2010-03-22[n年前へ]
■「科学が何を実現するか」を科学は答えない
安斎育郎・板倉聖宣・滝川洋二・山崎孝「理科離れの真相 (ASAHI NEWS SHOP) 」から。
「科学をいかなる価値の実現のために役立てるべきか」という深刻な問いに対する答えは、科学それ自身からは出てこない。(中略)問いに対する答えは、本質的に価値観の選択の問題であり、科学のありようを指導する別の原理を必要とする問題である。
2010-04-04[n年前へ]
■「運命」と「縁」…と。
角田光代の「恋をしよう。夢をみよう。旅にでよう。 」から。
運命の人、というものを私はあんまり信じていないけれど、縁のあるなし、というものは確実に信じている。縁がある人とは、友達であれ恋人であれ恩師であれ、こっちが行動を起こさなくともどこかで会える。価値観や立場がまったく違ったとしても、一年に一度しか会わなくとも、関係は切れない。
その関係に、意志の力というものはあまりにも関与できないような気がする。縁、というほかないような気がする。
2011-04-10[n年前へ]
■「他人」はそれぞれ異なる「言葉や論理や価値観」を持つ
自分と違う「他」の人を他人と呼びます。
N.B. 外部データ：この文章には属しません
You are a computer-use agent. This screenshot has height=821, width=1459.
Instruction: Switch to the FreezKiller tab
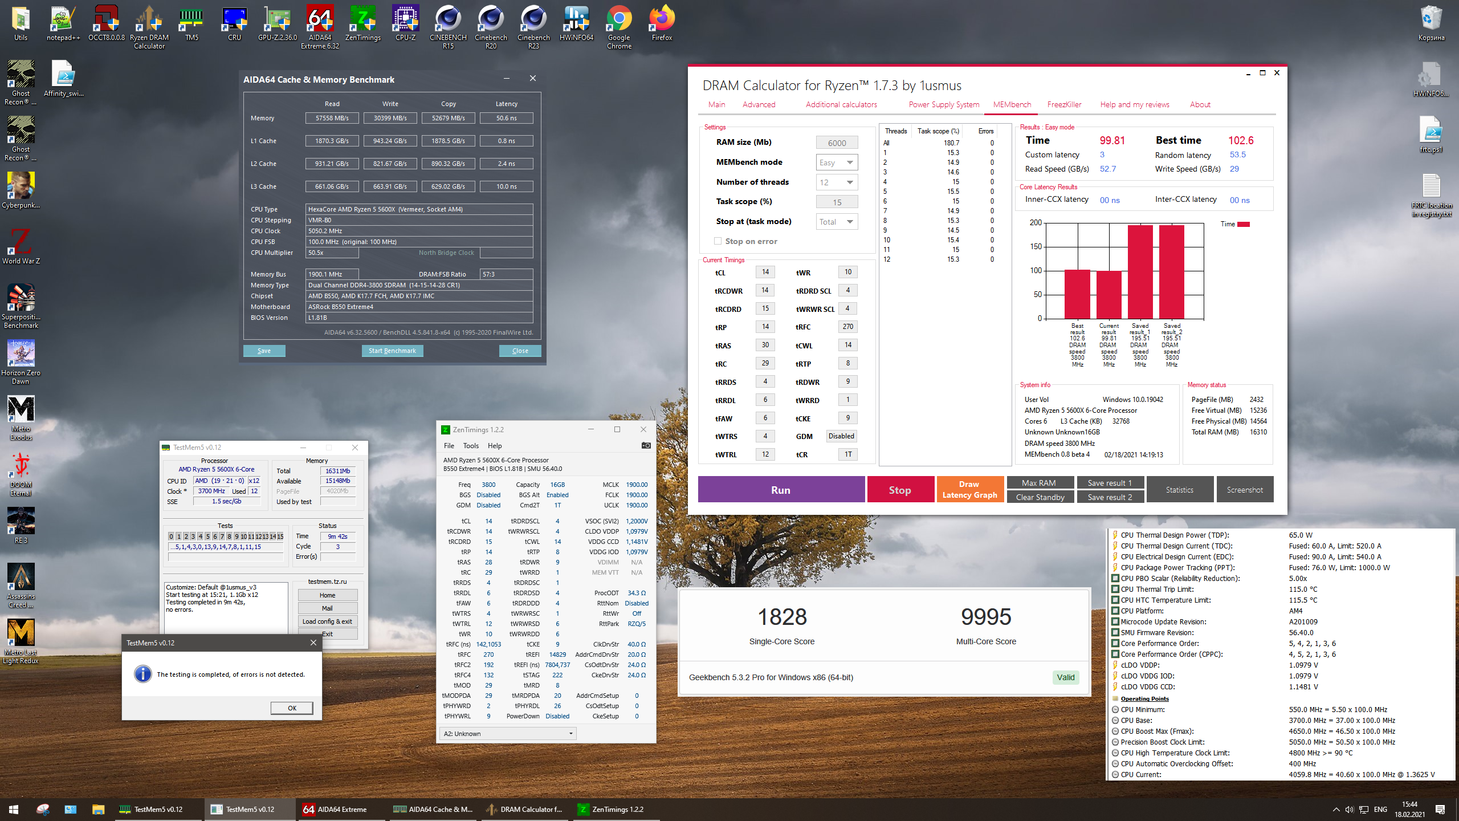(x=1064, y=104)
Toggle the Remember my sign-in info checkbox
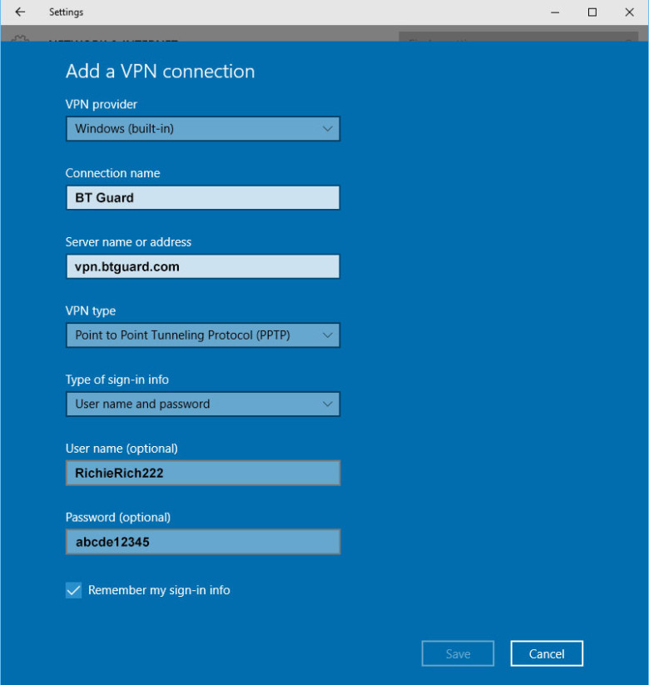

他人は自分と異なる人なのですから、それぞれが使う言葉(語句)の「意味するところ」も異なるし、考え方(ロジック)も、あるいは、それらを支える根本たる感じ方(価値観)も異なるわけです。
目の前に考え方や感覚や言葉使いが未知の人がいたとして、「必ず相手を理解することができる」とも思えませんが、会話をするためには一体どうすれば良いものなのでしょう?
自分でない他の人と言葉を交わそうとする時には、その3つの違がどのような風であるかを考え・推測する、という作業が重要であるように思います。
まず、「その人の使う言葉を、自分が使う言葉とは別のものと考えて、その人が話す言葉の論理の中での矛盾を最小限にするよう、その人が持つ言葉の定義を見つけ出す」(そのようにすることで)その人の言葉の定義が決められた後に、「その人が話した言葉を通して、価値観の矛盾がないかどうか考える」 ただひたすらに、この一連の作業を、矛盾がなくなるまで反復を繰り返し続けることで、「この人はこういう感じ方・考え方をして、こういう言葉の使い方をする人なのだろうか」という推測をすることができるわけです。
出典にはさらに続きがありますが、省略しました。